Ex: Hop on a conference call with a group of people, Person A "leaves early" but doesn't hang up the phone, then the remaining group talks about sensitive info they didn't want Person A to hear.

bilekas · 40m ago
> Person A "leaves early" but doesn't hang up the phone, then the remaining group talks about sensitive info they didn't want Person A to hear.

I'm sorry but any conference software will make it extremely clear who is still on the call. Again I do put a lot of this scenario down to the User-fault. But the fact that this software is "always on" instead of "activated/deactivated" feels like incomplete software suite to me personally.

blitzar · 33m ago
> who is still on the call

On internet / app based systems yes ... but on legacy systems you have to remember all 16 of the '<Person> is joining the call' and mentally check them off when you get the '<Person> is leaving the call' on the way out.

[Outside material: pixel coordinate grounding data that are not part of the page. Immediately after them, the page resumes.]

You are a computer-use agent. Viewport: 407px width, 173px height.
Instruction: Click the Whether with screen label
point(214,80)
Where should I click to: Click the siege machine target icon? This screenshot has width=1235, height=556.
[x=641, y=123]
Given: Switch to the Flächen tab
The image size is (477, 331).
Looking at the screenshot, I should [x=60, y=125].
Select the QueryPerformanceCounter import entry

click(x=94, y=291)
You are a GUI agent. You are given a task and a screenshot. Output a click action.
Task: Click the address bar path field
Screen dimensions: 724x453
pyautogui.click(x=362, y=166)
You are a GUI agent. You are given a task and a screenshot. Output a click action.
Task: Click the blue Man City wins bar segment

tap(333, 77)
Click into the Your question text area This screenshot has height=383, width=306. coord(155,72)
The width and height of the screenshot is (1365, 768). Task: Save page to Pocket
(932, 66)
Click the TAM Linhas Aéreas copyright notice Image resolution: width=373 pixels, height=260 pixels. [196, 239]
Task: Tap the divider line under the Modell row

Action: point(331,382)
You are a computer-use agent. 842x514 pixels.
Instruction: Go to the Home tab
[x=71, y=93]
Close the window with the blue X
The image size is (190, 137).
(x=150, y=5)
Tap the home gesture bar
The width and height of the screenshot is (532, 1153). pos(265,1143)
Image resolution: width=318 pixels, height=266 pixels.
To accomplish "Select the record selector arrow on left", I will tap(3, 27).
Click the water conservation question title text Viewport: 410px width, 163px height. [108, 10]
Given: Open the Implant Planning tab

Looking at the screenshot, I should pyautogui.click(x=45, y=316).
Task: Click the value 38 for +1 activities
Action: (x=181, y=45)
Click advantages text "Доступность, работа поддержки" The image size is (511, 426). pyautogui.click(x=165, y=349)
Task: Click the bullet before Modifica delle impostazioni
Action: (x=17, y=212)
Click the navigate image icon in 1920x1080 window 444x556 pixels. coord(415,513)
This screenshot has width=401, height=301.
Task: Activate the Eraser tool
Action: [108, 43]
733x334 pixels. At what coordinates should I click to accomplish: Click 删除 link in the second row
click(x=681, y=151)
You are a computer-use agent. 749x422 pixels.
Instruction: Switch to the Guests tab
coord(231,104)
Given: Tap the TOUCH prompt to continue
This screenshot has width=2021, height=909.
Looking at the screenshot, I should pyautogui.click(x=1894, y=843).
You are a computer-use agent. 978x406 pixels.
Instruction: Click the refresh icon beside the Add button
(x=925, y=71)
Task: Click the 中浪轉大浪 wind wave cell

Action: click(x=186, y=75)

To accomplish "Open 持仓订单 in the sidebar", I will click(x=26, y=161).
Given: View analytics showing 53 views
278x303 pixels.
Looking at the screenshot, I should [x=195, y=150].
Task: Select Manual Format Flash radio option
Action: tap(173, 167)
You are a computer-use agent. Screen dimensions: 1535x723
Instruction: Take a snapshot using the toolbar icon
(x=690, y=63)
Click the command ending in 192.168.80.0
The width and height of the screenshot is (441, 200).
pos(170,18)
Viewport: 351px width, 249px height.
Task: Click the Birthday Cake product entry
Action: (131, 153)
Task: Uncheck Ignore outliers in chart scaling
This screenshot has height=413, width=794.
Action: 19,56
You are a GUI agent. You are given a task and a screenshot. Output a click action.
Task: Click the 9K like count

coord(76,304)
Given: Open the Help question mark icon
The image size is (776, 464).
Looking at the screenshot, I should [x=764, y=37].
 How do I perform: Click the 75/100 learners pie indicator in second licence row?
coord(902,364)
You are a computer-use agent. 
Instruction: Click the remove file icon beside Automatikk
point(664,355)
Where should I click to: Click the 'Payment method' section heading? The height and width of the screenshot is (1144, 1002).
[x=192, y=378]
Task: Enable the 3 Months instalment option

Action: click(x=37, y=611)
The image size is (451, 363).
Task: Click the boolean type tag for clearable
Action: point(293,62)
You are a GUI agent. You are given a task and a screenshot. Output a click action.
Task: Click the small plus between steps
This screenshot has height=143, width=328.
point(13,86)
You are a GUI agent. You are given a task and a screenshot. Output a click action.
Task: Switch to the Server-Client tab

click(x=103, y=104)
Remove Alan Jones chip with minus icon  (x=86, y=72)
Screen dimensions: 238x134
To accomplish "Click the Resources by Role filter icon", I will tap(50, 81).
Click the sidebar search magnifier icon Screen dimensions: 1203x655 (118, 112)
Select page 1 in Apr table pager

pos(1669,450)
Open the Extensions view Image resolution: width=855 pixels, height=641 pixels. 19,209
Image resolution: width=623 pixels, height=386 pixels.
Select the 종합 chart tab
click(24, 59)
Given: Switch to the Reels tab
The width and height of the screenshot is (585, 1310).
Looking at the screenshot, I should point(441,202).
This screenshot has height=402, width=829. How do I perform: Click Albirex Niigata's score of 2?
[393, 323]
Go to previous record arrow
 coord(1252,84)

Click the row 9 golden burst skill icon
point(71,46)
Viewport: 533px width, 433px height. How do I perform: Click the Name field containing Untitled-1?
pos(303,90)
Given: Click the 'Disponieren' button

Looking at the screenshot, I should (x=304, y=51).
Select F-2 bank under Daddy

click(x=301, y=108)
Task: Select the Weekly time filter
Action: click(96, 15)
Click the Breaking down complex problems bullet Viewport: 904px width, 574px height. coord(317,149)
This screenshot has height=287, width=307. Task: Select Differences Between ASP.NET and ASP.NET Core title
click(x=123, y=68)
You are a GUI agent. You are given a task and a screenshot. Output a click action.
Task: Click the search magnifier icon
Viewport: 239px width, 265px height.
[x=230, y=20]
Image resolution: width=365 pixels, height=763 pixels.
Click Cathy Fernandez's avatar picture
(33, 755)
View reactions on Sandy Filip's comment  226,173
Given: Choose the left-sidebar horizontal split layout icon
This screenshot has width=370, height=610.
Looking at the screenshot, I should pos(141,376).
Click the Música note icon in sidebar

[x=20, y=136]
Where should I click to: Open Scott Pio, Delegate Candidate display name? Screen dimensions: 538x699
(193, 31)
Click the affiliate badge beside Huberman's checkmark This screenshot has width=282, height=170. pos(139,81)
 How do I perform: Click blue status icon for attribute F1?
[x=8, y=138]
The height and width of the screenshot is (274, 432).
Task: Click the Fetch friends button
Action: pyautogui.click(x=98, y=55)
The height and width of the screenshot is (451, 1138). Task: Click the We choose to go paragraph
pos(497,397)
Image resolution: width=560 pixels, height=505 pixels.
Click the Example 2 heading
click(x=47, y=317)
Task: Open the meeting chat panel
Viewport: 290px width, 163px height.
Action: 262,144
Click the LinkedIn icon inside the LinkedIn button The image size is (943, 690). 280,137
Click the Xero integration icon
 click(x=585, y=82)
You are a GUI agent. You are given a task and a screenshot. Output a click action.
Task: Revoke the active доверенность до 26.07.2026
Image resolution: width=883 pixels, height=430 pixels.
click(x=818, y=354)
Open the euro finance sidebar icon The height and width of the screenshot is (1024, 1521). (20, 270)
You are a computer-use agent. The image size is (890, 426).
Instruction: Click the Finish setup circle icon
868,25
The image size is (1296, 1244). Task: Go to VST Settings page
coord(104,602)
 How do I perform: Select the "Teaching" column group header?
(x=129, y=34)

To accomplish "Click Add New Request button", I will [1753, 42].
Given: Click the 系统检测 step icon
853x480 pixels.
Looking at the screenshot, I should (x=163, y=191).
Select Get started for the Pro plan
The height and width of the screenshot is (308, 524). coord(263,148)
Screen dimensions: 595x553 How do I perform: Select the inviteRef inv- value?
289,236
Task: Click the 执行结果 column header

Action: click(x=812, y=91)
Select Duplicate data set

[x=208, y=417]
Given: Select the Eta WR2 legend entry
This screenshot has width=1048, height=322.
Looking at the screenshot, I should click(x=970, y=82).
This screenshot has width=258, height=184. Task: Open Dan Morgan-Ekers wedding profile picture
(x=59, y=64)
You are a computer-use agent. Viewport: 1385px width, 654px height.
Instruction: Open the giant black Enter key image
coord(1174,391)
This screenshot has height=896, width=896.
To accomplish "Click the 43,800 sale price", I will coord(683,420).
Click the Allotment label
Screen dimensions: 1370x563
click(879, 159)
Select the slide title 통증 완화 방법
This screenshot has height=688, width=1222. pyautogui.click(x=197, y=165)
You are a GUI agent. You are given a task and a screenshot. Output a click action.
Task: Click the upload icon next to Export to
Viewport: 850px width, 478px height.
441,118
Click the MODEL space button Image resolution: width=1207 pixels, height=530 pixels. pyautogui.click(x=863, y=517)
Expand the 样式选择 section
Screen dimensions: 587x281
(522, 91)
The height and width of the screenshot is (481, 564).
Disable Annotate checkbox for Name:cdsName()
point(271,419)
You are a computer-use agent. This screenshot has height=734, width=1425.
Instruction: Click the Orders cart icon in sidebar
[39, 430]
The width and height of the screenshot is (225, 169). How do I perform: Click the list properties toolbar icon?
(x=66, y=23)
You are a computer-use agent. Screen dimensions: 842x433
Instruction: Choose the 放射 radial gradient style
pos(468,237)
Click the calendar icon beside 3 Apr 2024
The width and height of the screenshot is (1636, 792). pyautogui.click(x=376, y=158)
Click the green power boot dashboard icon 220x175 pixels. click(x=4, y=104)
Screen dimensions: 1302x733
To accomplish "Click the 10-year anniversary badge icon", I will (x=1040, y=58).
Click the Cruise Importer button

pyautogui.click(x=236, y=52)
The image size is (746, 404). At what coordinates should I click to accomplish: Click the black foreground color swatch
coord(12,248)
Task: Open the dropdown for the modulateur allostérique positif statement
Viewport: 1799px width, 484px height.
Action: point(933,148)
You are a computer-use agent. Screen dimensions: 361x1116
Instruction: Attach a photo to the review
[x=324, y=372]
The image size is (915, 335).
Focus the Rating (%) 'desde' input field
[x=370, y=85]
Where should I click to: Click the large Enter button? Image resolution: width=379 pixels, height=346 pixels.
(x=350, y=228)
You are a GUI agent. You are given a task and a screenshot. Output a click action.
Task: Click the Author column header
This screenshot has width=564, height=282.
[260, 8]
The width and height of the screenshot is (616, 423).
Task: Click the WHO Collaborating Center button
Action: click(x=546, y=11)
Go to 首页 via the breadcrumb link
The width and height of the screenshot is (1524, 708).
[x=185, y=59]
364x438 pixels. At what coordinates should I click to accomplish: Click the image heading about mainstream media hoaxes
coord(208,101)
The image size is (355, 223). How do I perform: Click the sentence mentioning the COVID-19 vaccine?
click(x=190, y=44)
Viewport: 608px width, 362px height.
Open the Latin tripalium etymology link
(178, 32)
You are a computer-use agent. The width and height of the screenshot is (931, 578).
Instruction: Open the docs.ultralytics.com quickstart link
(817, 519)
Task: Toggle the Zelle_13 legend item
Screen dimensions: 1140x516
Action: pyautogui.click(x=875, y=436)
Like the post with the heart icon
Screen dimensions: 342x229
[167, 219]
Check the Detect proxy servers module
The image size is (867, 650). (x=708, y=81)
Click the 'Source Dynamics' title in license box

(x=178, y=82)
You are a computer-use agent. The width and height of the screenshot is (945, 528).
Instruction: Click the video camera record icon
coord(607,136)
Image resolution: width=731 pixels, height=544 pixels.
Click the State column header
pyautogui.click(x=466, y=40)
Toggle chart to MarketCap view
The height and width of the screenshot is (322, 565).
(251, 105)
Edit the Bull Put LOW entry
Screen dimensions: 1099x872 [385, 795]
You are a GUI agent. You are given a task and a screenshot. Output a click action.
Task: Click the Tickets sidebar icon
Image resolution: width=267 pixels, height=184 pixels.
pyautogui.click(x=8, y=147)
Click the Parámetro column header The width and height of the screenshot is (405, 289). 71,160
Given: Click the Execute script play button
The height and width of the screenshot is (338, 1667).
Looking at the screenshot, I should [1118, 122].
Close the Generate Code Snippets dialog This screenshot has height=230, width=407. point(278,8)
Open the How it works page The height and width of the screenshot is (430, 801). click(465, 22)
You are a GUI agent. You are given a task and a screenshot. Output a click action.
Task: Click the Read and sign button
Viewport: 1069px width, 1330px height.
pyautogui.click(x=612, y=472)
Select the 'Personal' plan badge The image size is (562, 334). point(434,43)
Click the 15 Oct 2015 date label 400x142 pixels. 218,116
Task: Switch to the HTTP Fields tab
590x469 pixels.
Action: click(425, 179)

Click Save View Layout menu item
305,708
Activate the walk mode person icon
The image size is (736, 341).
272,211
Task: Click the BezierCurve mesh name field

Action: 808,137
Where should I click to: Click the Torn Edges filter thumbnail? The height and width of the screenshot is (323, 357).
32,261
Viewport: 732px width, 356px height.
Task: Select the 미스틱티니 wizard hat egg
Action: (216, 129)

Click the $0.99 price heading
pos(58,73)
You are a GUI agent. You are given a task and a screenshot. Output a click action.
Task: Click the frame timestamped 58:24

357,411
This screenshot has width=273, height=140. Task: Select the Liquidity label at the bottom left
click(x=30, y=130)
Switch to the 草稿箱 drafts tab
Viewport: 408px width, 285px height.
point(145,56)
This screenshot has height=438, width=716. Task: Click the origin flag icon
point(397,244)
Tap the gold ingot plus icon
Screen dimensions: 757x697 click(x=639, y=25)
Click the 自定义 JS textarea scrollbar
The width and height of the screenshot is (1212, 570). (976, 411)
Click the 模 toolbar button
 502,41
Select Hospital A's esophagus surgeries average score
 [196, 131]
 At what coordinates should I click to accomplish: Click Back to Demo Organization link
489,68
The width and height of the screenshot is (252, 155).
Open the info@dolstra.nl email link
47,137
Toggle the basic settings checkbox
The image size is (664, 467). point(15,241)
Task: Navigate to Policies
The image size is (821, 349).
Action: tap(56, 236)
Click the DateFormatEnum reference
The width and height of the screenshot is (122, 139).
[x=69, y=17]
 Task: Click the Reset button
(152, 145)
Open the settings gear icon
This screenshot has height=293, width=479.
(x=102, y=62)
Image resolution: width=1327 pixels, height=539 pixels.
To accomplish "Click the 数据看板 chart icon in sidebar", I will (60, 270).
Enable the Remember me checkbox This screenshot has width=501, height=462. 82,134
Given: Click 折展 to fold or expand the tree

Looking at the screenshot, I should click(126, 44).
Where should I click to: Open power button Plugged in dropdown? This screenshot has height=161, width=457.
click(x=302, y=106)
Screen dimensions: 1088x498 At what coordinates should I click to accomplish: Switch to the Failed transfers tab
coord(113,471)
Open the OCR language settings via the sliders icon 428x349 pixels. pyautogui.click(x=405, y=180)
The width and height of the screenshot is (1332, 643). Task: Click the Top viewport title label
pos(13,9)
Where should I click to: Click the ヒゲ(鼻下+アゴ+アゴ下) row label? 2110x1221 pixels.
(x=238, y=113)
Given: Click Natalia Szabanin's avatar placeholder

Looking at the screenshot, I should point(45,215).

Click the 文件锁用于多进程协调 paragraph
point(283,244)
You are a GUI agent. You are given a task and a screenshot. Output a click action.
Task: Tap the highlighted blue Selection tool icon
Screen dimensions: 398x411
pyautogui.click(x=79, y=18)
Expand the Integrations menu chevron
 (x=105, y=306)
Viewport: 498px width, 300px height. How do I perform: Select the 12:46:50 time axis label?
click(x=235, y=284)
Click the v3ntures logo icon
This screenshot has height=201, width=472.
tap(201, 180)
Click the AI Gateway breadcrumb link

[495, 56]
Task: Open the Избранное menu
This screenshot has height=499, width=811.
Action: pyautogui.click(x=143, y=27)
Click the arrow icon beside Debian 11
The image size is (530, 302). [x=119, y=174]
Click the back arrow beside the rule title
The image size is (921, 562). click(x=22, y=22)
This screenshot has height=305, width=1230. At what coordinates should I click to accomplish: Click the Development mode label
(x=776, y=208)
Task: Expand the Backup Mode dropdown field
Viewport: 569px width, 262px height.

You didnt even have to make the mistake once to know not to keep talking on the call anyone can dial into after you think everyone left.

kevingadd · 1h ago
I checked the original tweet to try and understand this better and what appears to have happened is that Otter kept recording after he left and the VCs stayed on the call chatting (for hours, according to the tweet). This violates the assumption baked into the recording agent (all participants of the call have a right to a transcript of the whole call) by repurposing a scheduled meeting into a party line/just chatting sort of situation.

You could fix this by training people not to use booked meetings this way but I'm not sure how realistic that is to do. I think it might be that services like Otter need to be adjusted to take into account that not every part of a meeting is of equal sensitivity.

i.e. my HOA's monthly meetings have a private period for the board only and a public period for all residents. If Otter were used in this configuration, it would broadcast the exact details of those private discussions to the whole building, which might include board members discussing details that shouldn't be shared with everyone.

bilekas · 42m ago
> I think it might be that services like Otter need to be adjusted to take into account that not every part of a meeting is of equal sensitivity.

One would like to think that a company transcribing company meetings of varying degrees of sensitivity would have the feature you're describing built into it. If nothing else other than the auditing process that's usually involved for new software.

Maybe just those companies in a rush to adopt the latest AI tooling are not fully considering what they're doing.

brendang_sd · 30m ago
That’s part of it too, the bigger issue is the knowledge and consent of other participants.

I know someone who is involved in a lawsuit regarding a child, and one of the lawyers used this service to record and transcribe a very confidential meeting. Their first awareness of the illegal wiretapping by this company was when a summary email showed up at the end of the meeting. Needless to say, they weren’t happy, not just about the surreptitious recording, but also the discovery that the contents of that confidential coal will live forever in Otter’s training set. When the company was asked about this, they dismissed any kind of responsibility of their own, and noted it the responsibility of their subscribers to use the product appropriately.

xnx · 2h ago
Why does Otter AI exist? Aren't those features built-in to videoconferencing now?
jorts · 2h ago
Most of the ones built into the video conferencing solutions aren't as good.